La Chine et la Russie affirment leur puissance
Il faut s’intéresser à d’autres puissances pour observer ce rééquilibrage de l’ordre mondial, notamment à la Chine. L’Empire du Milieu bénéficie d’une extraordinaire croissance qui se traduit par une montée en puissance endogène. À l’inverse de la Russie qui se situe plus du côté de la démonstration militaire et de la manœuvre diplomatique, la Chine incarne cette puissance. La force militaire chinoise est à présent au second rang mondial, juste derrière les États-Unis avec environ 130 milliards de dollars de budget par an. Cette puissance s’affirme plus au sein de l’ordre régional que mondial. La Chine ne conteste pas l’ordre mondial mais elle remet en cause le milieu dans lequel elle évolue. Elle est enfermée dans deux chapelets d’îles successives. Les sous-marins chinois ne peuvent pas sortir de Chine sans être détectés à cause du relief sous-marin. Le problème, c’est que la Chine arrive dans un monde où les règles ont déjà été écrites, que le droit international existe et qu’elle ne peut pas briser les codes sans enfreindre certaines lois. On a vu une affirmation de la Chine en 2010, très probablement consécutive à la main tendue d’Obama en 2009. Celle-ci a été perçue comme un signe de faiblesse et de déclin par Pékin. L’offre américaine a été interprétée comme un moyen de retarder l’émergence de la Chine. À mesure que la Chine continue de croître, l’affirmation de sa puissance sera de plus en plus difficile à contenir. Les entorses au droit international en mer de Chine créent des précédents pour ce qui se passe ailleurs. Si le droit de la mer n’est pas respecté là, où sera-t-il respecté ? Les États-Unis font encore respecter les règles mais dans une position d’affaiblissement relatif et en marquant une volonté de désengagement.
La Russie exprime également une volonté d’affirmation, qui ne se caractérise pas par une montée en puissance économique puisqu’elle subit le prix des restrictions économiques à la fois européennes et américaines, mais plutôt par une envie de participer au nouvel ordre mondial. Poutine avait commencé à remettre en cause l’ordre régional à travers la guerre en Géorgie en 2008, qui était perçue comme signe de l’affirmation russe. La réaction occidentale n’avait pas été une sanction mais seulement une menace de sanctions. Par conséquent, Poutine a continué cette même politique d’appropriation avec l’Ukraine, le recul de la puissance américaine laissant davantage de marge de manœuvre à la Russie. Poutine essaie de créer un environnement régional où la Russie affirme sa puissance à travers l’union eurasiatique. Par ailleurs, devant la rebuffade ukrainienne à partir de fin novembre 2013, Poutine va mener une politique de déstabilisation et de chaos : Ukraine is not going East. It’s not going West. It’s going down. Poutine continue d’y veiller. L’intervention dans le Donbass est une nouvelle preuve de la stratégie de Poutine, qui avance masqué pour accroître son influence. L’annexion de la Crimée par la Russie est assez rare dans le fonctionnement du système international. C’est une violation de l’ordre et des règles et c’est ce qui explique les sanctions européennes.

### Données fournies
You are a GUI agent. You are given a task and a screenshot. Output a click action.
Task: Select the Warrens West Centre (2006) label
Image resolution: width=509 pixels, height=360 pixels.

### Objectif 1
D'après l'extrait sur la Chine et la Russie, à combien s'élève à peu près le budget militaire annuel de la Chine ?
### Objectif 2
Rédigez la suite de l'extrait sur la Chine et la Russie en partant de sa dernière phrase.

### Réponse 1
Environ 130 milliards de dollars par an.

### Réponse 2
Les nouveaux acteurs non étatiques
L’autre aspect de la diffusion de la puissance, c’est l’ascension des acteurs non étatiques. Certes, ces groupes ont toujours existé et exercé une certaine violence au sein de leur territoire de référence, mais ces acteurs n’arrivaient pas au niveau de la puissance de Boko Haram ou de Daech. Ces groupes non étatiques armés se sont hissés sur le devant de la scène internationale. Les nouvelles technologies de l’information et de la destruction ont favorisé une plus grande puissance des acteurs privés. Il est plus facile pour ces acteurs d’avoir une influence sur certains enjeux géopolitiques en raison de la démocratisation de canaux de diffusions. Daech cherche à faire un maximum de dégâts pour un maximum de publicité. Ce groupe armé maîtrise à la fois l’information et la destruction. On pourrait également penser à d’autres acteurs non étatiques comme Wikileaks ou encore les populations révoltées des printemps arabes qui utilisent un certain type de technologie contre les États.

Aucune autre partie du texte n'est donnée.